7/06/2011

07-06-11 - Who ordered Condition Variables -

I'm getting back into some low level threading stuff for a week or two and I'll try to write about it because it's very confusing and I always forget the basics.

Condition Variables are explained very strangely around the net. You'll find sites that say they "let you wait on a variable being set to certain value" (not true), "let you avoid polling" (not true), or "the mutex is a left-over from pre-pthreads implementations" (not true).

What a "Condition Variable" really is is a way to receive a Signal and enter a Mutex at the same time ("atomically" if you like).

Why do we want this?

The typical case is we are waiting on some state. When the state is not true, we want our thread to go into a real sleep. So we use an OS Wait() on the thread that's waiting for that state, and an OS Signal() when the state is set to wake the thread. (Wait and Signal might be "Event" on win32, or a semaphore in pthreads, or a futex, etc). Basically :


Waiting thread :

if ( state I want is not set )
{
  Wait(handle);
  // state I want should be set now
  // **


Signalling thread :

if ( I changed state to the one wanted )
  Signal(handle)

simple enough. The problem is, the invariant at (**) is not true. The state you want is NOT necessarily set there, because there's a race. Immediately after you receive the signal, you could be swapped out, and someone else could change the state, and then it would not be what you wanted.

So the obvious thing is to put a mutex around "state". To be less abstract I'll talk about a one item queue (aka a mailbox).


Waiting thread :

Lock mutex;
if ( mailbox empty )
{
  atomically { Unlock(mutex);   Wait(handle); (**) Lock(mutex) }
  // mailbox must be full now
}

Signaling thread :

Lock mutex
if ( mailbox empty )
{
  mailbox = some stuff;
  Signal(handle); Unlock(mutex);
}

now when the mailbox filler signals the handle, the waiter immediately wakes up and tries to lock the mutex and can't; the filler then unlocks and the waiter can run, and it is gauranteed to have an item.

Note that the line marked {atomically} *must* be atomic, otherwise you have a race at (**) just like before.

And this :

  atomically { Unlock(mutex);   Wait(handle); (**) Lock(mutex) }
is exactly what pthread_cond_wait() is.

Personally rather than introducing a new synchronization data type I would have preferred to just get a function that does unlock_wait_lock(). The "cond_var" in pthreads has nothing to do with a "condition"', it's just a waitable handle (and associated mutex and other wiring) in Windows lingo.

There's one more point worth talking about. In the thread that filled the mailbox, we did :


lock mutex
set state
signal
unlock

That's good because it gaurantees that the receiver gets the state it wants and is race free. It's bad because it causes some unnecessary "thread thrashing".

(thread thrashing is a lot like input latency that I mentioned a while ago; it's something you just want to constantly watch and be vigilant about tracking and removing. Any time a thread wakes up and does nothing and goes back to sleep, you are "thrashing" and just wasting massive amounts of CPU. You want to minimize the number of useless thread wakeups)
====
Required work
A – In the condition variables post, shorten the paragraph beginning "The typical case is we are waiting on some state" into a bulleted list that keeps its main facts.
B – Return the part of the condition variables post between "now when the" and "in Windows lingo.", inclusive.
C – Translate this sentence from the condition variables post into Spanish: "Immediately after you receive the signal, you could be swapped out, and someone else could change the state, and then it would not be what you wanted."
The listing after this point is separate material, unrelated to the condition variables post.
====
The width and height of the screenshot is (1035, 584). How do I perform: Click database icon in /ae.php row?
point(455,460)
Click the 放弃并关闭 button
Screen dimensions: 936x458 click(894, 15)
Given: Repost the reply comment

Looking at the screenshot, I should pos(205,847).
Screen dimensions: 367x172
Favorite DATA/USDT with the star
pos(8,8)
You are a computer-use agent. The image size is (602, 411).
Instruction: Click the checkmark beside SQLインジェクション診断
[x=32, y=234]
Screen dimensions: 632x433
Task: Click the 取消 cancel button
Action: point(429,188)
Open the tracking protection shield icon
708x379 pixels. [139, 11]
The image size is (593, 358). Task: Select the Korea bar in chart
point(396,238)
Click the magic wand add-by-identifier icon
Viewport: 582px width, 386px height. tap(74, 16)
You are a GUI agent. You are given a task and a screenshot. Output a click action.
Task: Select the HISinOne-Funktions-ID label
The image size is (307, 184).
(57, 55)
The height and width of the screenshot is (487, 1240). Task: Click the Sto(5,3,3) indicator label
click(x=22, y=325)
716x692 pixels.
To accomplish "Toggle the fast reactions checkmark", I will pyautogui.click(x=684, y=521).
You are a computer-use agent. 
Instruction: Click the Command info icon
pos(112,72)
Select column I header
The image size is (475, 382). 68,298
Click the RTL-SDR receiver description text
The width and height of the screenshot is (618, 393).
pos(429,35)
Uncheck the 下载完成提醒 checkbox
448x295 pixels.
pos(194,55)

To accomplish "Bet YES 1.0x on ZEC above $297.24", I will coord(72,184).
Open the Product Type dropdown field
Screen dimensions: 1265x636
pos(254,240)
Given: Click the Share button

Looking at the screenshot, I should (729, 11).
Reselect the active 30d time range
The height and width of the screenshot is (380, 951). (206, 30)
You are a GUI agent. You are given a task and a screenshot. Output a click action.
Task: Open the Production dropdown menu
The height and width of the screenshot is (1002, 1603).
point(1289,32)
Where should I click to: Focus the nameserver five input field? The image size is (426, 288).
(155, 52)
====
The results
A –
- The typical case is waiting on some state.
- When the state is not true, the thread should go into a real sleep.
- The waiting thread uses an OS Wait(), and an OS Signal() wakes it when the state is set.
- Wait and Signal might be an "Event" on win32, a semaphore in pthreads, a futex, etc.

B –
now when the mailbox filler signals the handle, the waiter immediately wakes up and tries to lock the mutex and can't; the filler then unlocks and the waiter can run, and it is gauranteed to have an item.

Note that the line marked {atomically} *must* be atomic, otherwise you have a race at (**) just like before.

And this :

  atomically { Unlock(mutex);   Wait(handle); (**) Lock(mutex) }
is exactly what pthread_cond_wait() is.

Personally rather than introducing a new synchronization data type I would have preferred to just get a function that does unlock_wait_lock(). The "cond_var" in pthreads has nothing to do with a "condition"', it's just a waitable handle (and associated mutex and other wiring) in Windows lingo.

C – Inmediatamente después de recibir la señal, podrías ser desalojado, otro podría cambiar el estado y entonces ya no sería lo que querías.